In one day, I read two headlines that indicate a disturbing trend against equality and justice in the workplace.
First, about women: according to a new survey released by Major, Lindsey & Africa, the average compensation for male law partners is about 44 percent higher than that of female partners. FORTY-FOUR PERCENT! Sadly, this is an improvement: in the 2014 survey, male partners made 47 percent more.
Next, about seniors: in Villarreal v. R.J. Reynolds Tobacco Company, the U.S. Court of Appeals for the 11th Circuit recently held that job applicants who are discriminated against on the basis of age cannot seek full relief under the Age Discrimination in Employment Act (ADEA).

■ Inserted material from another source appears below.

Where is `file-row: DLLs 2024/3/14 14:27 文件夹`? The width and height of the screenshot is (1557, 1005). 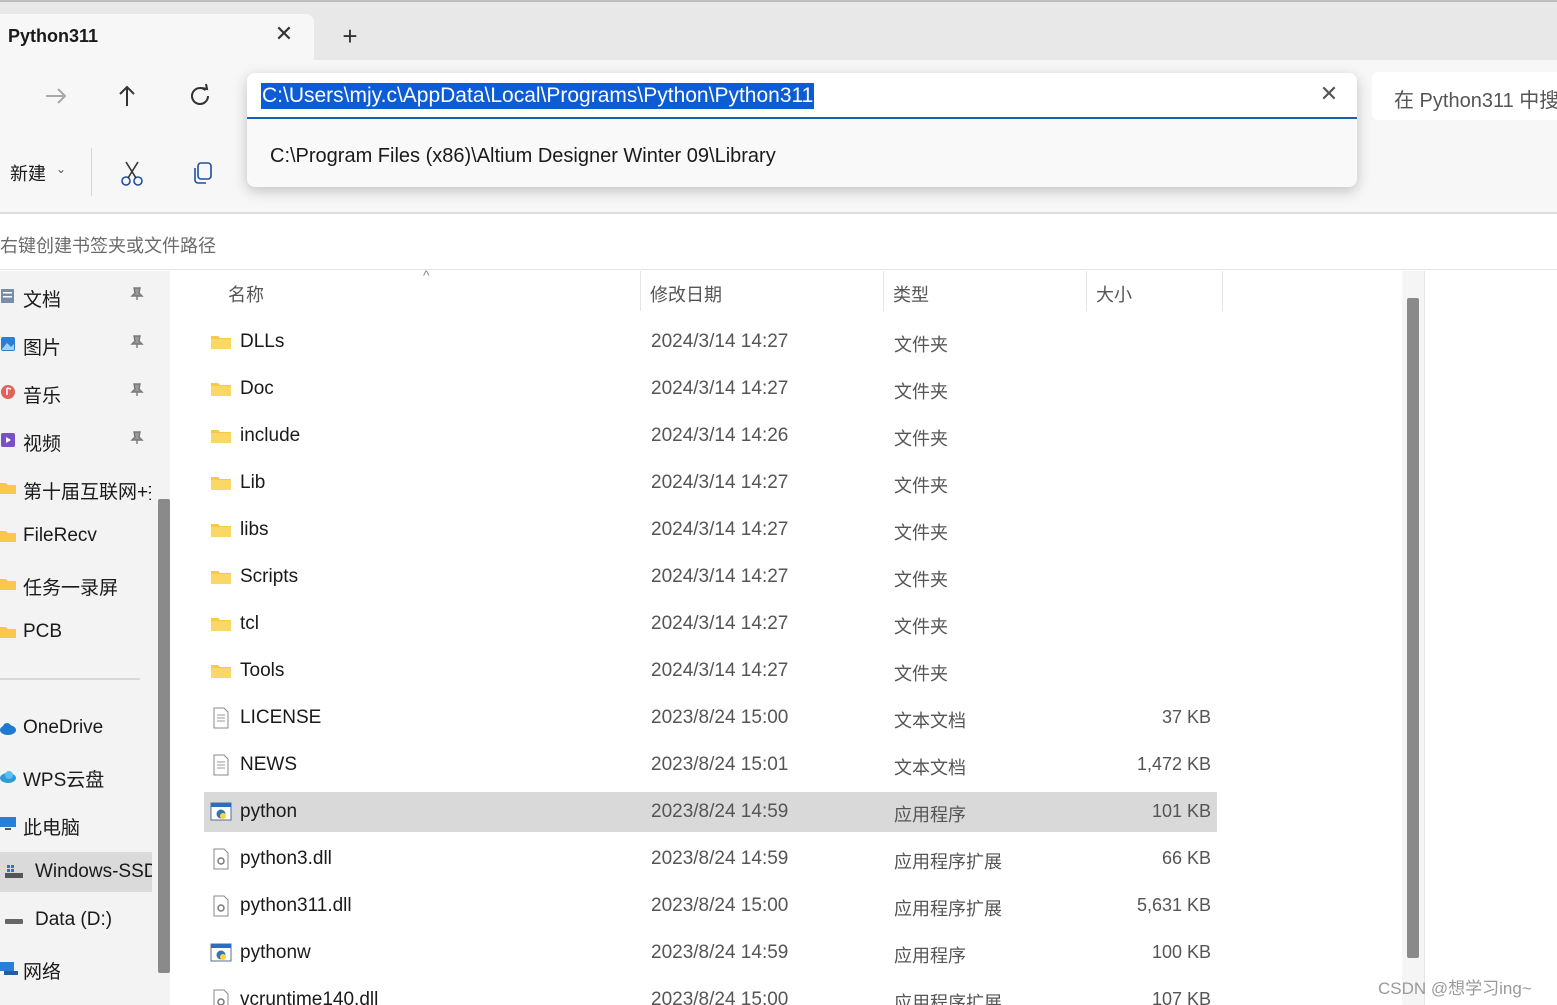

At 49 years of age, Richard Villarreal applied for a position as a territory manager at R.J. Reynolds. A contractor screened out Villarreal’s application based on the following guidelines provided by R.J. Reynolds: find someone “2-3 years out of college” who “adjusts easily to changes” and “stay away from” applicants “in sales for 8-10 years.”

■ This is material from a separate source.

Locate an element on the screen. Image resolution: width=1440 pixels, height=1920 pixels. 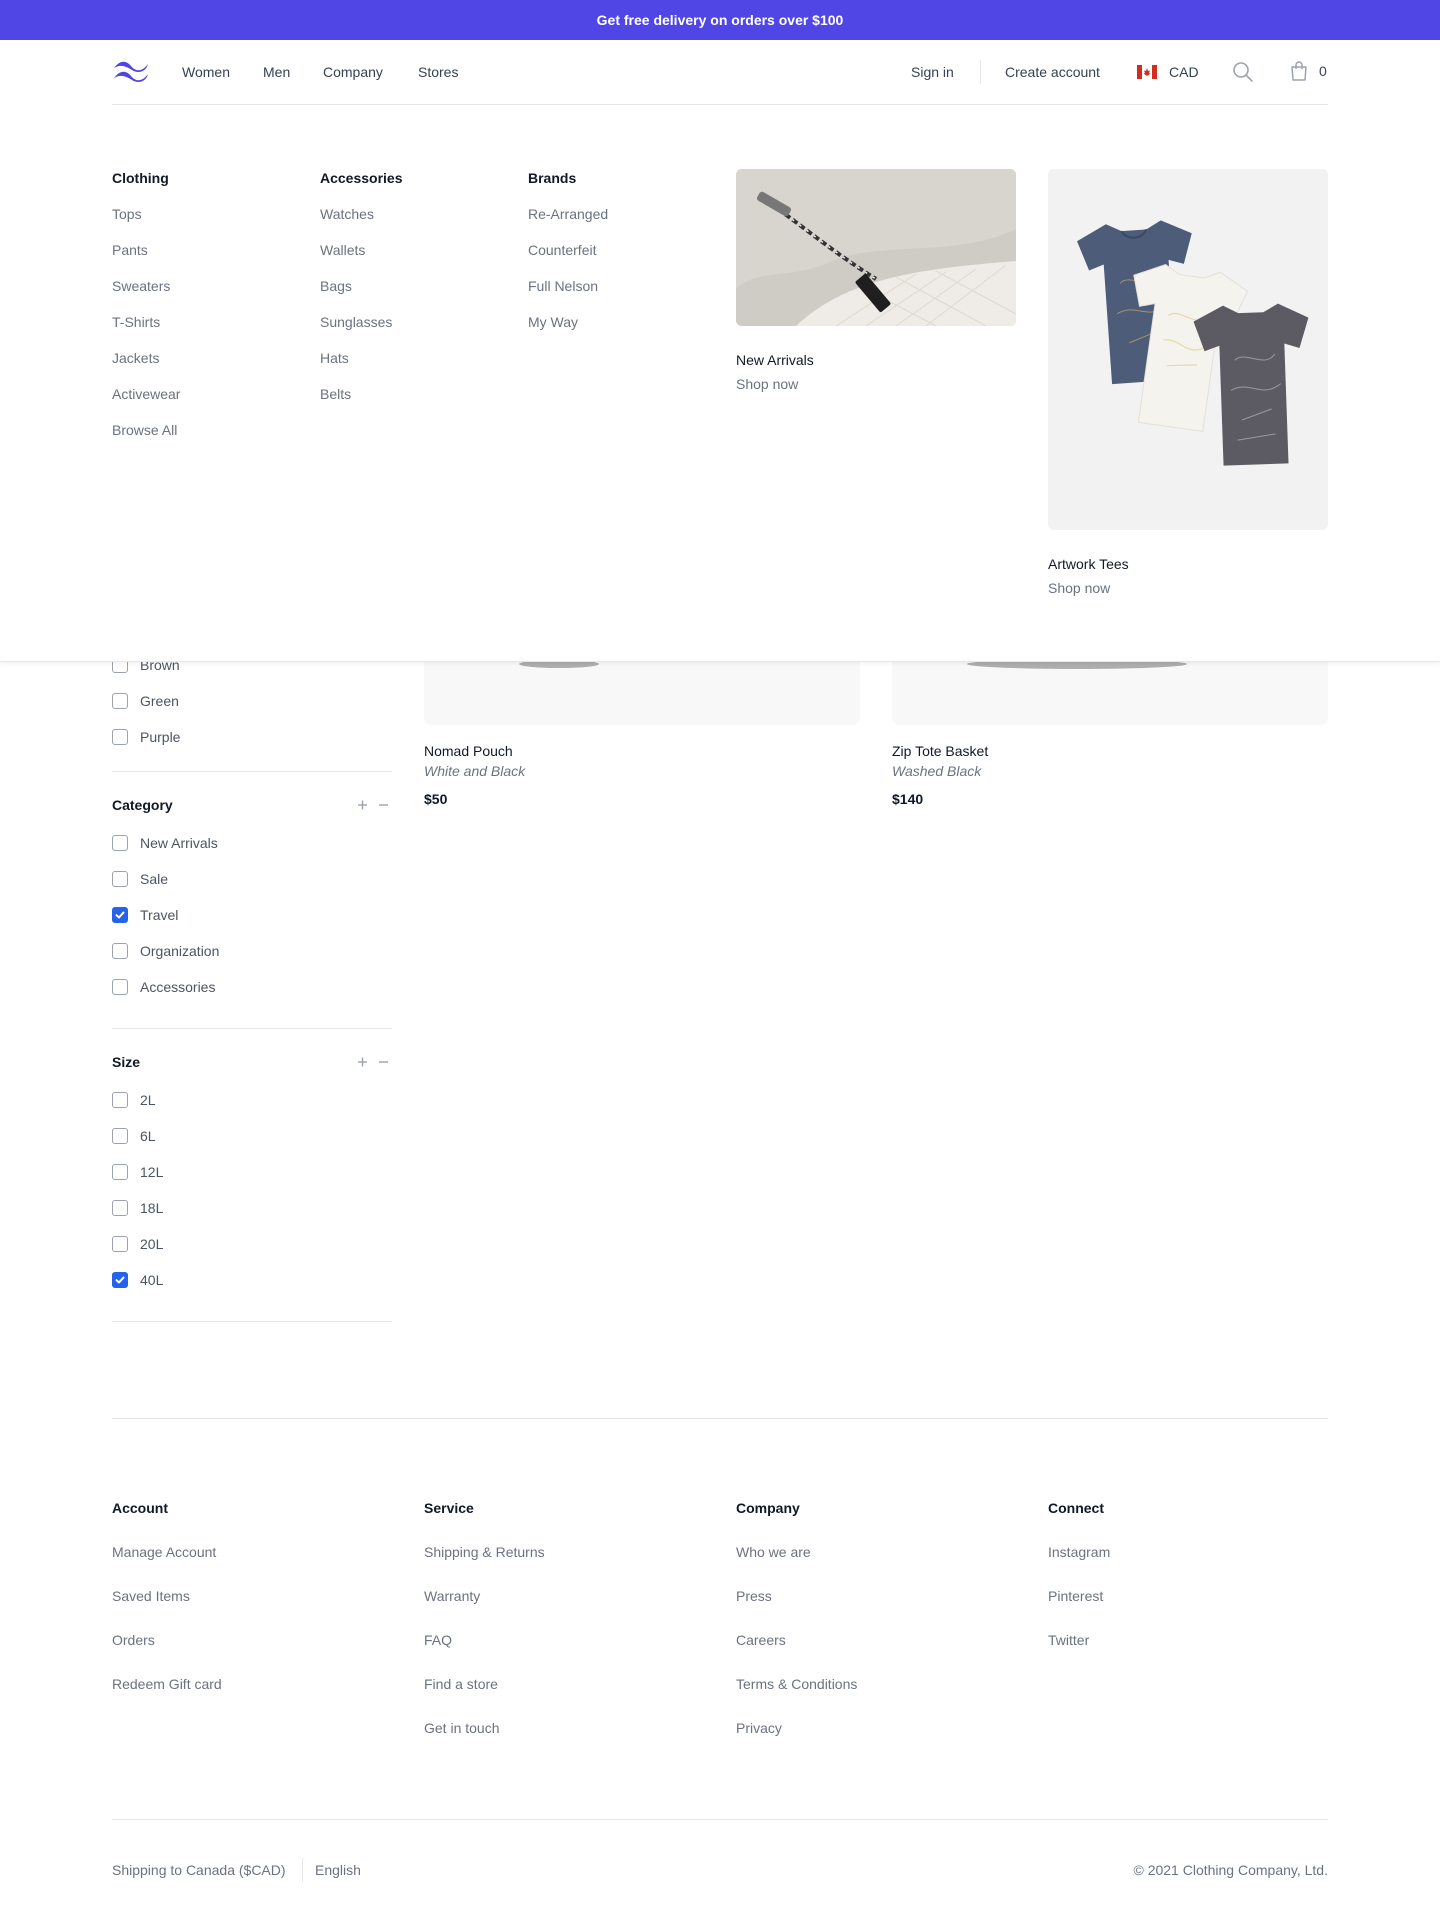
menu-link-browse-all: Browse All is located at coordinates (144, 430).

The ADEA expressly prohibits discrimination based on age in both hiring and firing employees. There’s a provision, however, that prohibits the limiting of employees “in any way which would deprive or tend to deprive any individual of employment opportunities or otherwise adversely affect his status as an employee, because of such individual’s age.” (Section 4(a)(2)) The provision does not specifically protect job applicants; it only protects employees. So for an individual who is discriminated against on the basis of age in the application process, like Villarreal, he does not have a “status as an employee,” per the 11th Circuit’s interpretation of the provision, and thus does not enjoy protection under the provision.

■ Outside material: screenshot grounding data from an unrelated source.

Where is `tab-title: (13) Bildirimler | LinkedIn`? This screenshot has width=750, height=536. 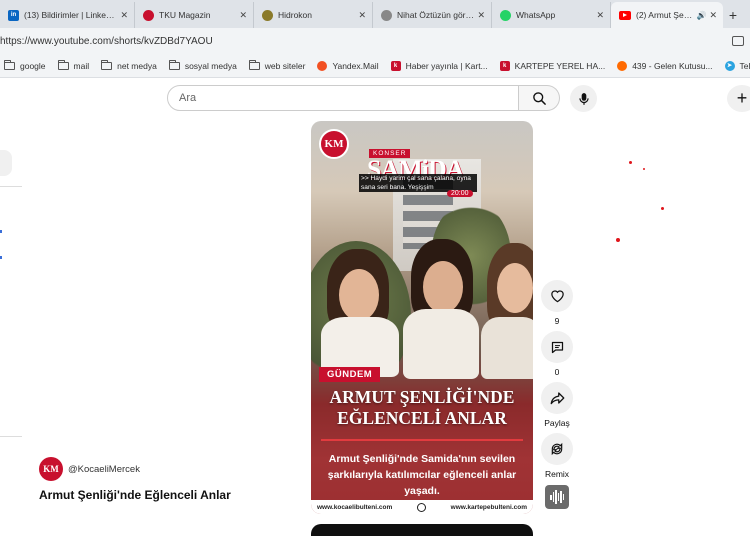 tab-title: (13) Bildirimler | LinkedIn is located at coordinates (71, 15).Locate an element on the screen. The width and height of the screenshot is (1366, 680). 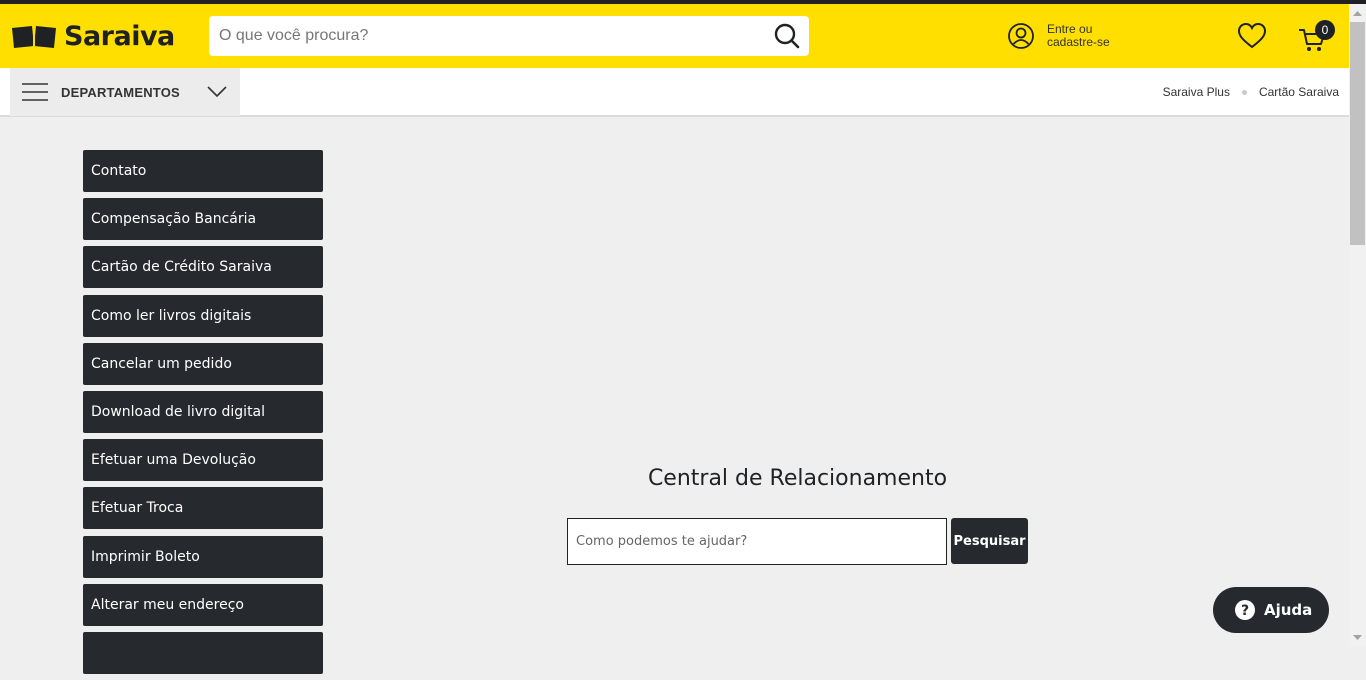
help-chat-button: ? Ajuda is located at coordinates (1271, 610).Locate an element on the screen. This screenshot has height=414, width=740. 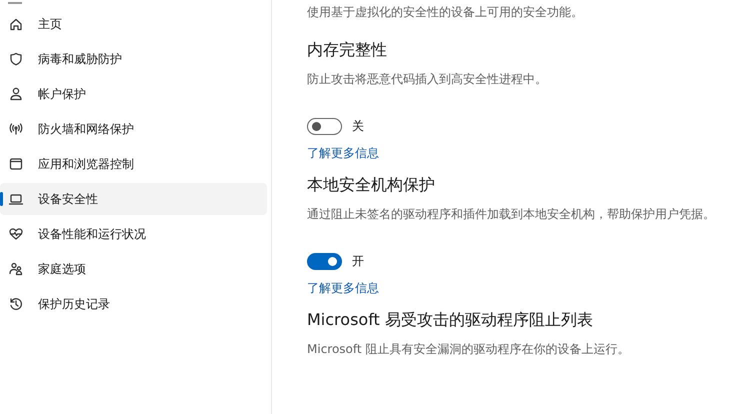
section-description: 通过阻止未签名的驱动程序和插件加载到本地安全机构，帮助保护用户凭据。 is located at coordinates (512, 214).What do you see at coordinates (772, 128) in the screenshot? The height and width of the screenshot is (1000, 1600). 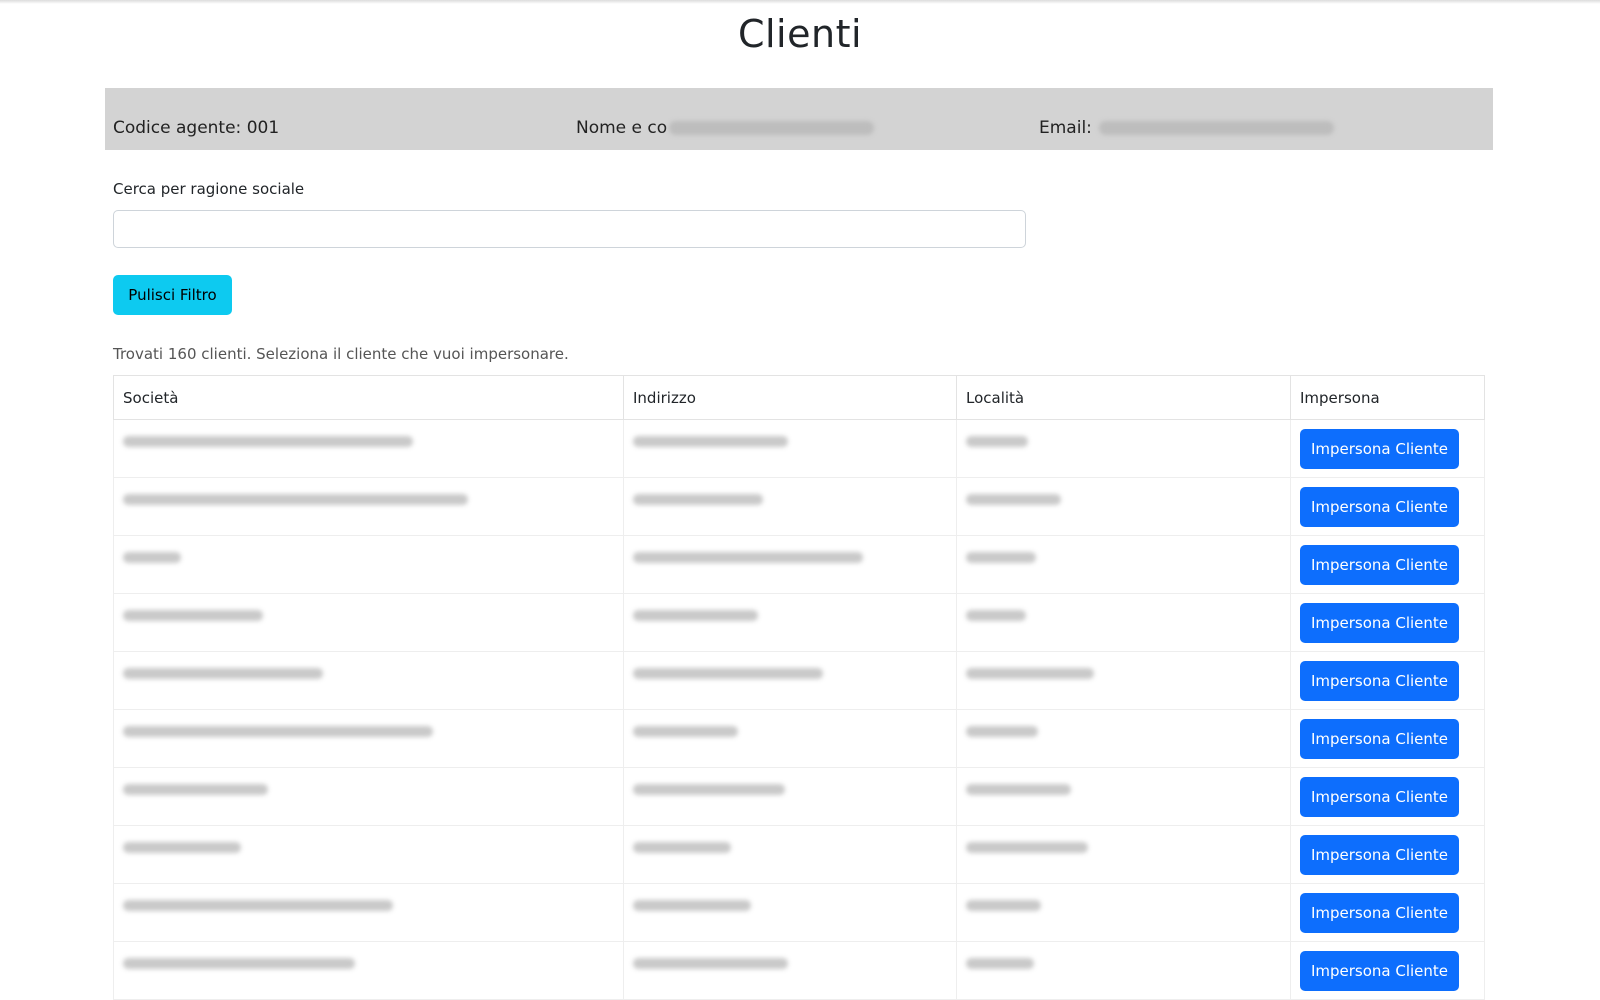 I see `agent-name-redacted` at bounding box center [772, 128].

According to Harvard University constitutional law professor Noah Feldman, the 11th Circuit’s interpretation of the provision is “bad textualism and an embarrassment to Antonin Scalia’s legacy.” Feldman concludes:
“A judge’s job isn’t to be some sort of computer program applying the law mechanically, like a judicial robot. The judge is supposed to interpret the law, which means translating Congress’s necessarily abstract words into a concrete decision. That decision needs to accord with common sense and work in the world.”
With these recent legal headlines in mind, woe to the elderly woman who applies for a job as a law firm partner!